Summary – Key Takeaways
Break the chain of infection by controlling at least one link: agent, host, or transmission.
Adhere to CDC vaccination recommendations & maintain written office protocols.
Implement Standard Precautions at all times; PPE is mandatory.
Understand instrument categories (critical/semi-critical/non-critical) & process accordingly (clean → disinfect → sterilize).

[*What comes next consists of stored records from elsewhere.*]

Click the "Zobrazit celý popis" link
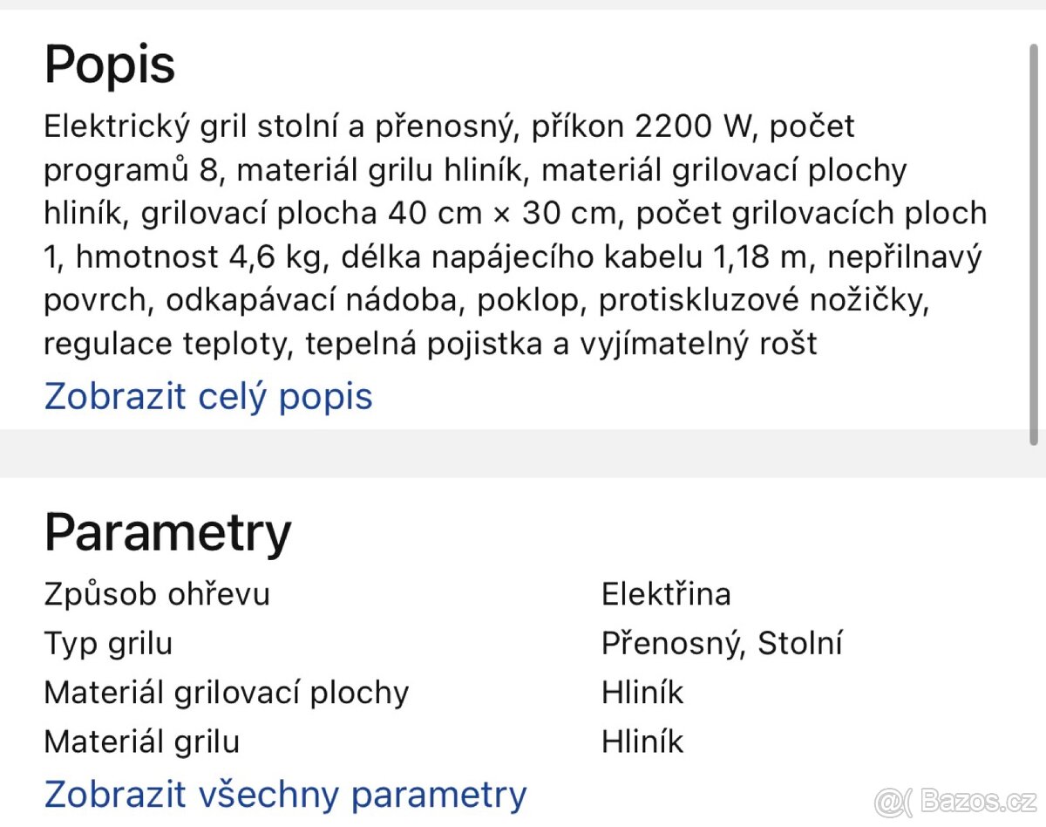Viewport: 1046px width, 827px height. pos(207,397)
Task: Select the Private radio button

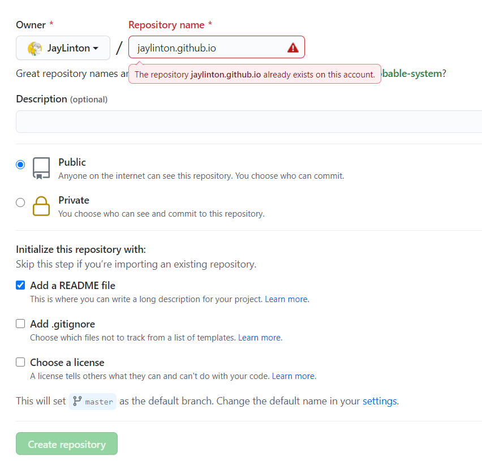Action: (20, 203)
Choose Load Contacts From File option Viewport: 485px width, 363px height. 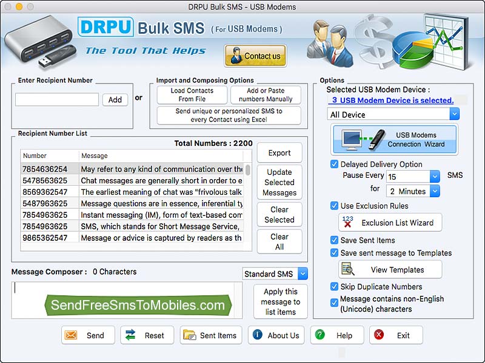coord(191,94)
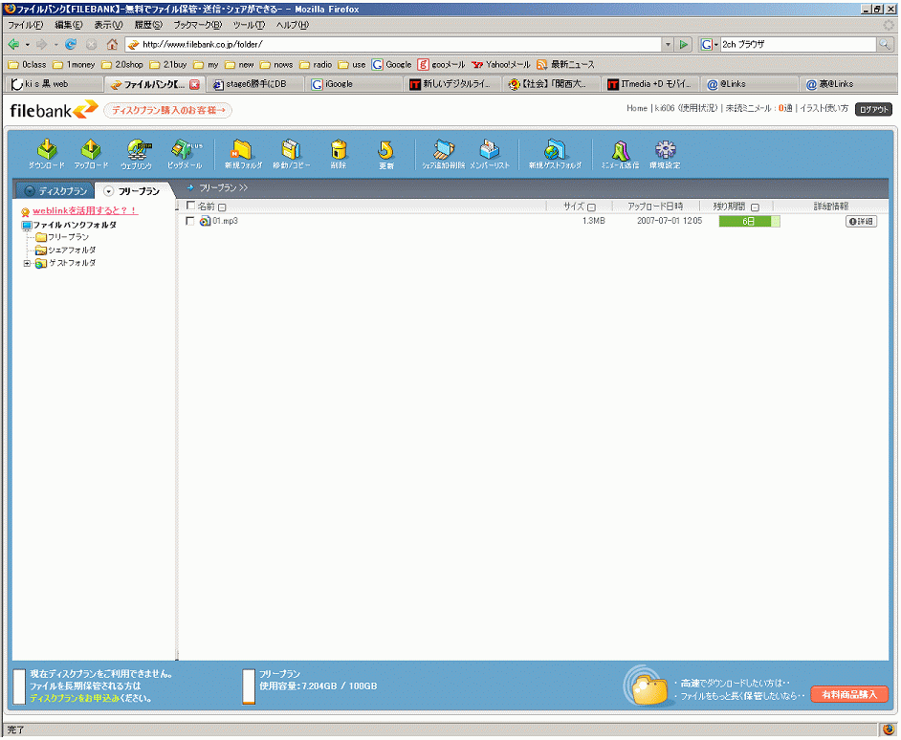The height and width of the screenshot is (740, 901).
Task: Open the URL address bar dropdown arrow
Action: [x=667, y=44]
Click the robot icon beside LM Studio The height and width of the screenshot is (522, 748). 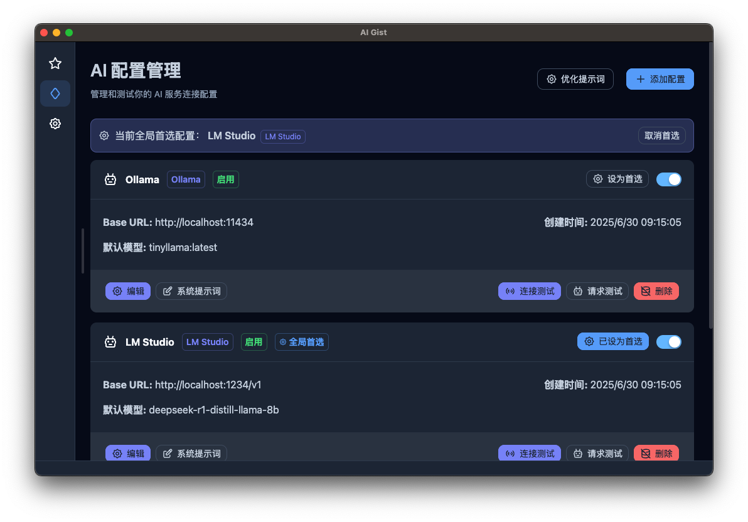(110, 341)
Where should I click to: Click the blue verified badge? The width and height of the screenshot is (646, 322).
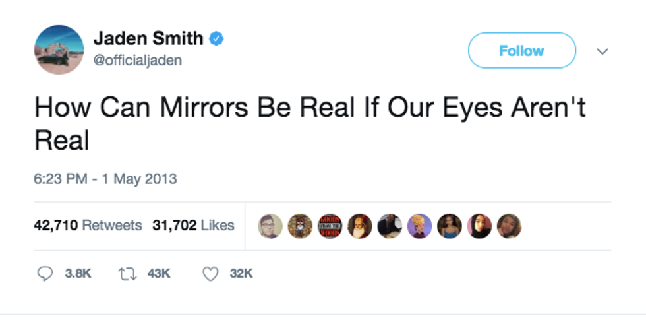click(217, 39)
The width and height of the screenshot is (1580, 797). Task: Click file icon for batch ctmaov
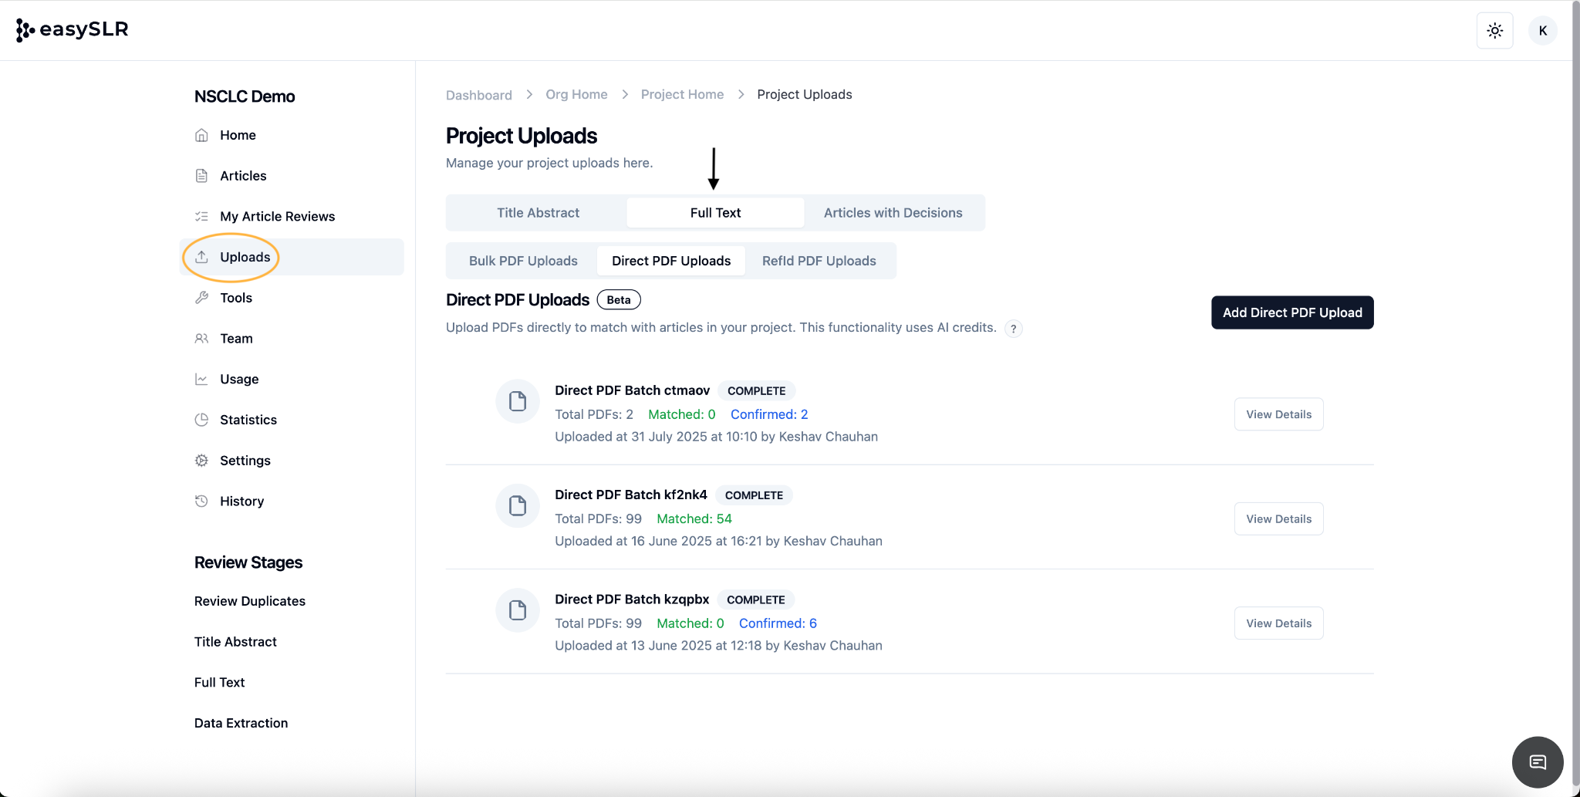517,401
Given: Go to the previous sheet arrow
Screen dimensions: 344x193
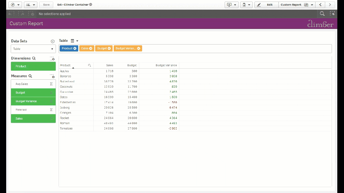Looking at the screenshot, I should pyautogui.click(x=320, y=5).
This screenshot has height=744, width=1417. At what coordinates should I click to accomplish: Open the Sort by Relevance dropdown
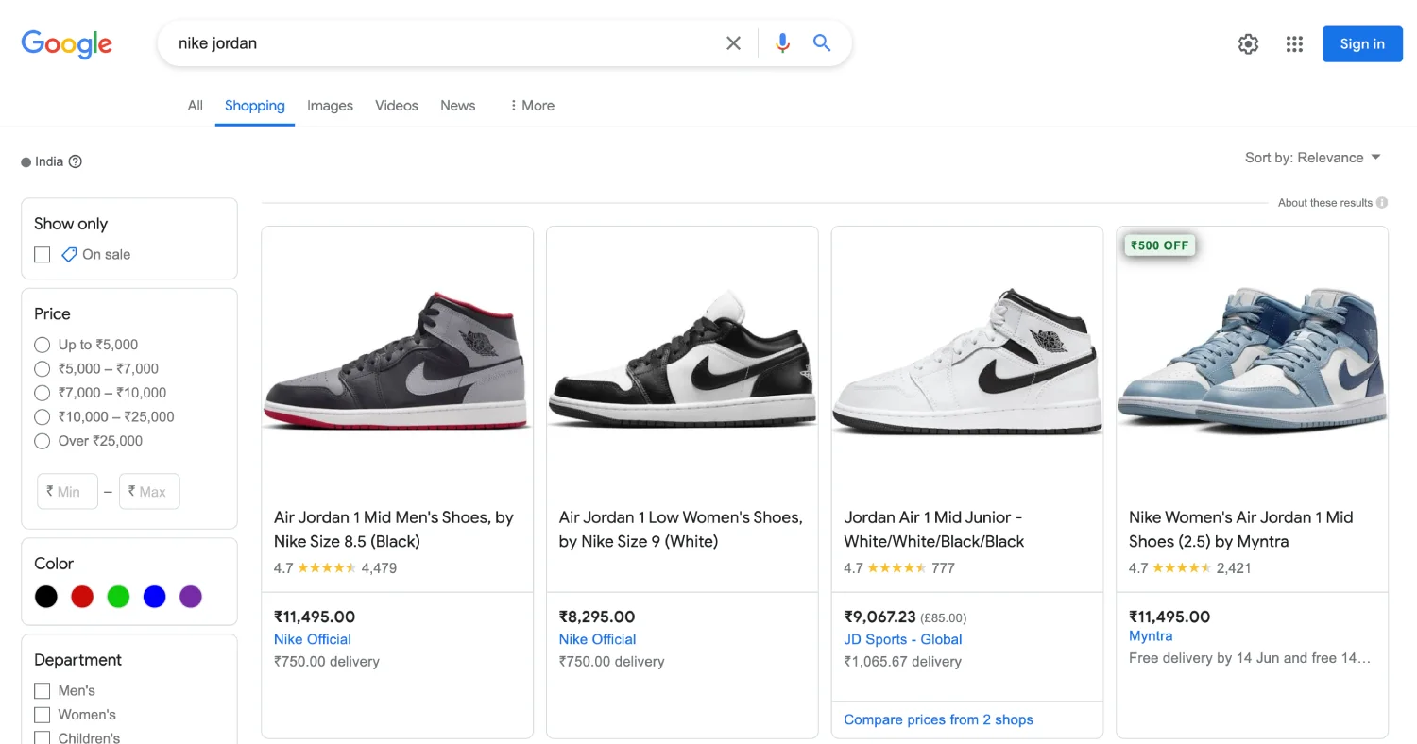[1312, 158]
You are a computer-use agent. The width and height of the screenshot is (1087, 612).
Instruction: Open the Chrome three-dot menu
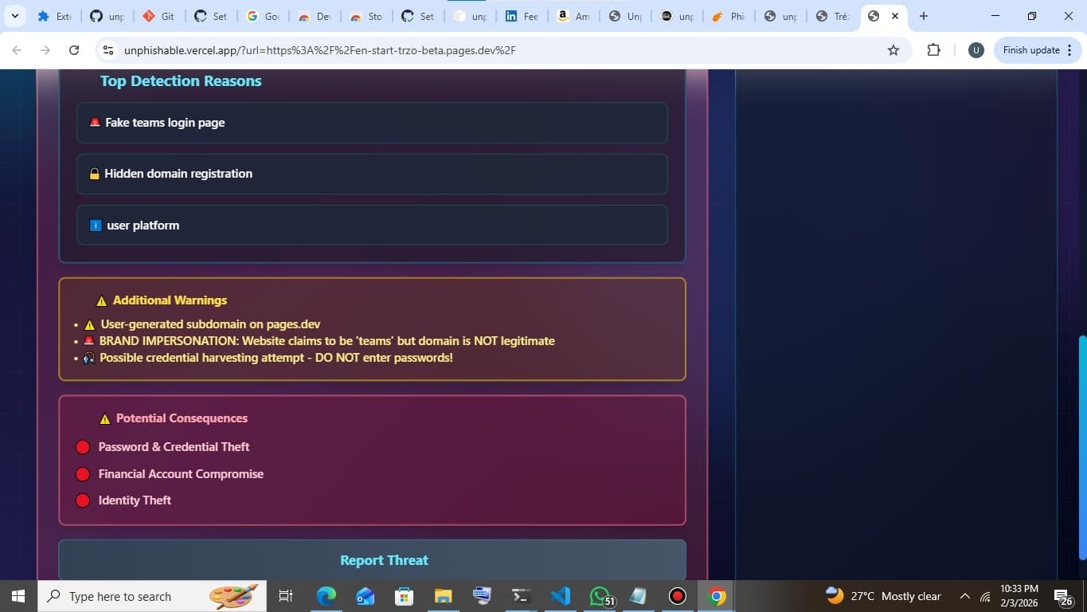pos(1070,49)
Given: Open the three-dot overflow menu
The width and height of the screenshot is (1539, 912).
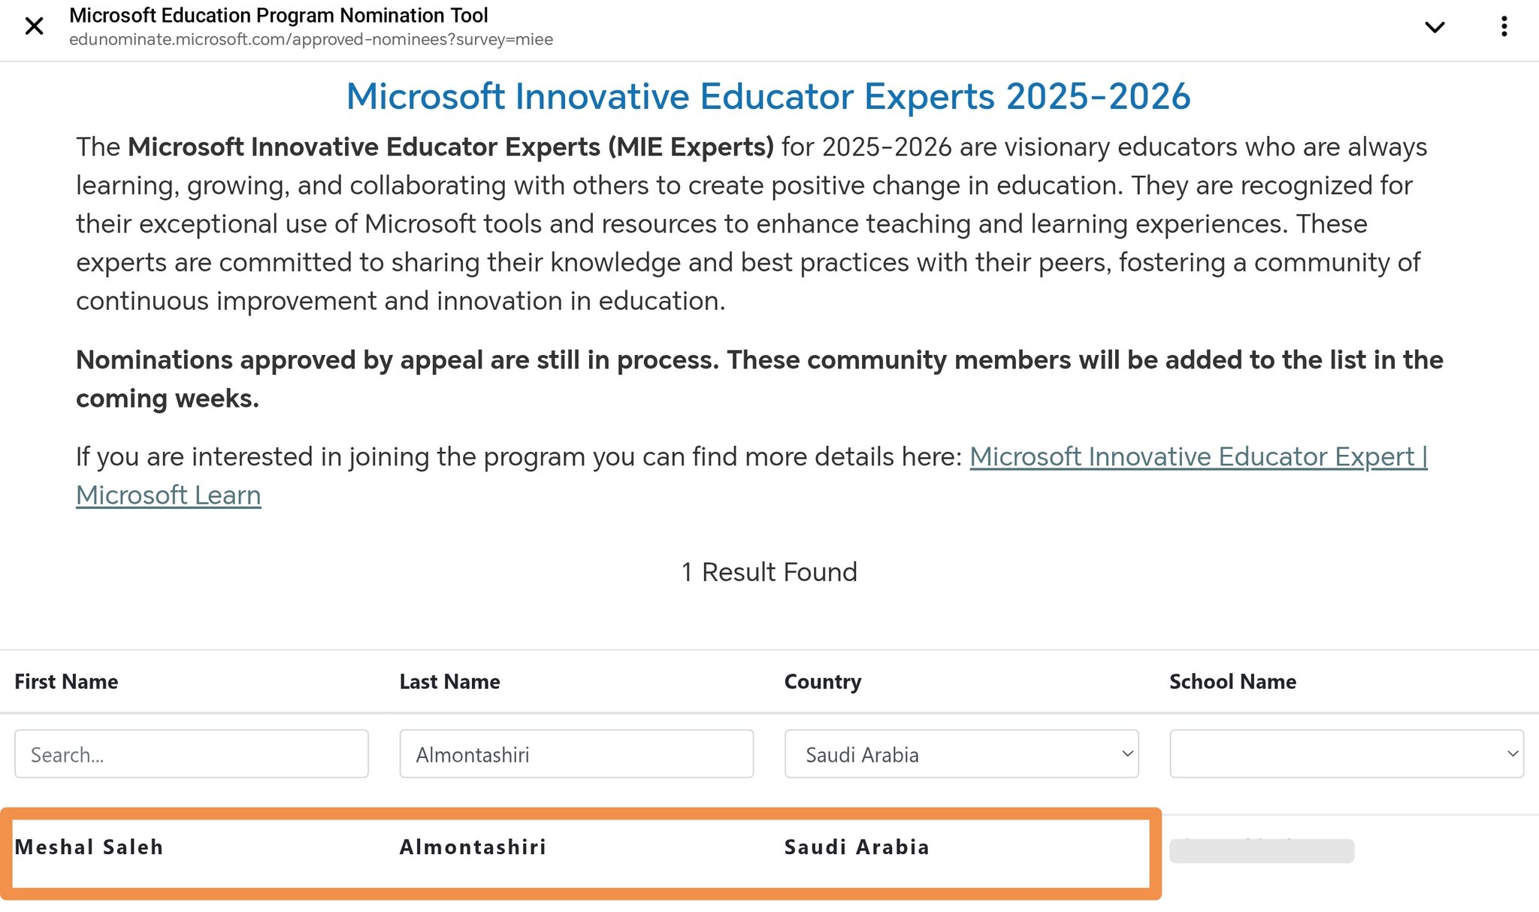Looking at the screenshot, I should click(x=1504, y=27).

Choose the appropriate sterilization method (steam, dry heat, chemical vapor) & verify with mechanical, chemical, and biological monitoring.
Use the four-zone processing area to prevent cross-contamination.
Match disinfectant level (high/intermediate/low) to the clinical scenario.
Manage environmental surfaces, water quality, and waste per CDC/OSHA/state regulations.
Maintain rigorous sharps safety and radiographic infection-control measures to protect both patients and the dental team.